(Records contained in a dataset)
********

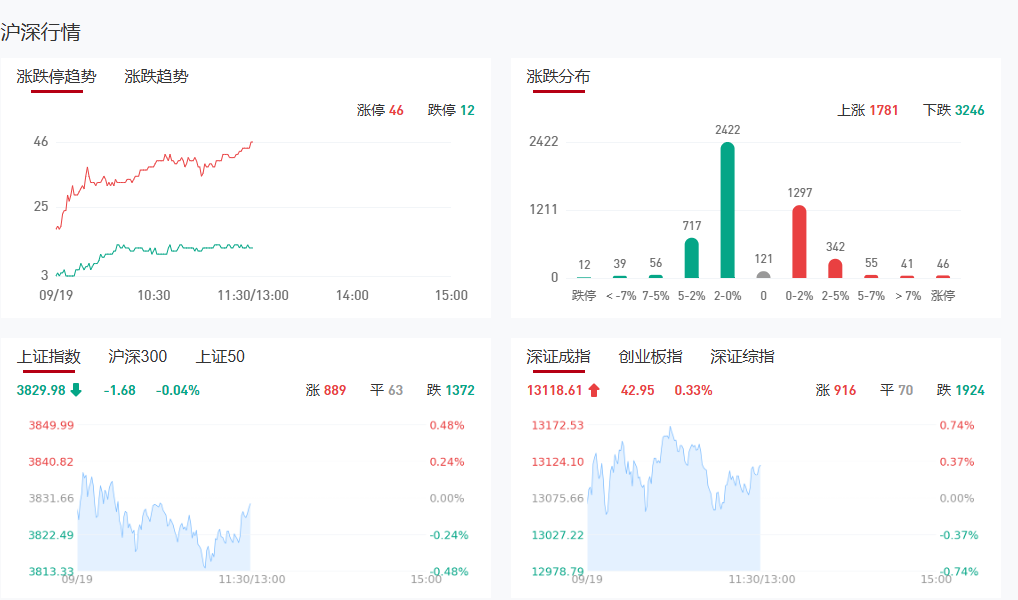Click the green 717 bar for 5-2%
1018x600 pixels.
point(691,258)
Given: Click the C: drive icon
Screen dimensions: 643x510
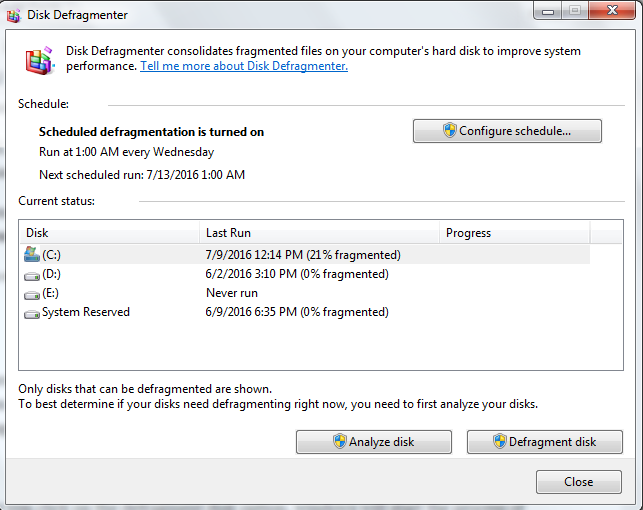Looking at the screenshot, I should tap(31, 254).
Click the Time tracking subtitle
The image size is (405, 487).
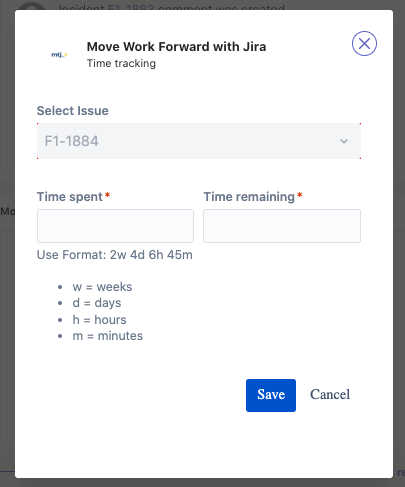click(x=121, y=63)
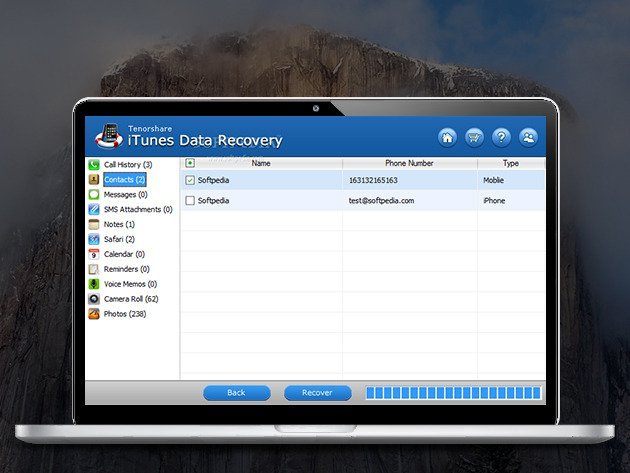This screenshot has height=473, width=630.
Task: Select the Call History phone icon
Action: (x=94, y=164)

********

__Task description__:
Beginning at the line that contains "Click the Time tracking subtitle", give the remaining lines of the records again exactly, through the last one. Leave out pictures.

__Answer to this task__:
Click the Time tracking subtitle
The image size is (405, 487).
click(x=121, y=63)
This screenshot has height=473, width=630.
Task: Select the Call History phone icon
Action: (x=94, y=164)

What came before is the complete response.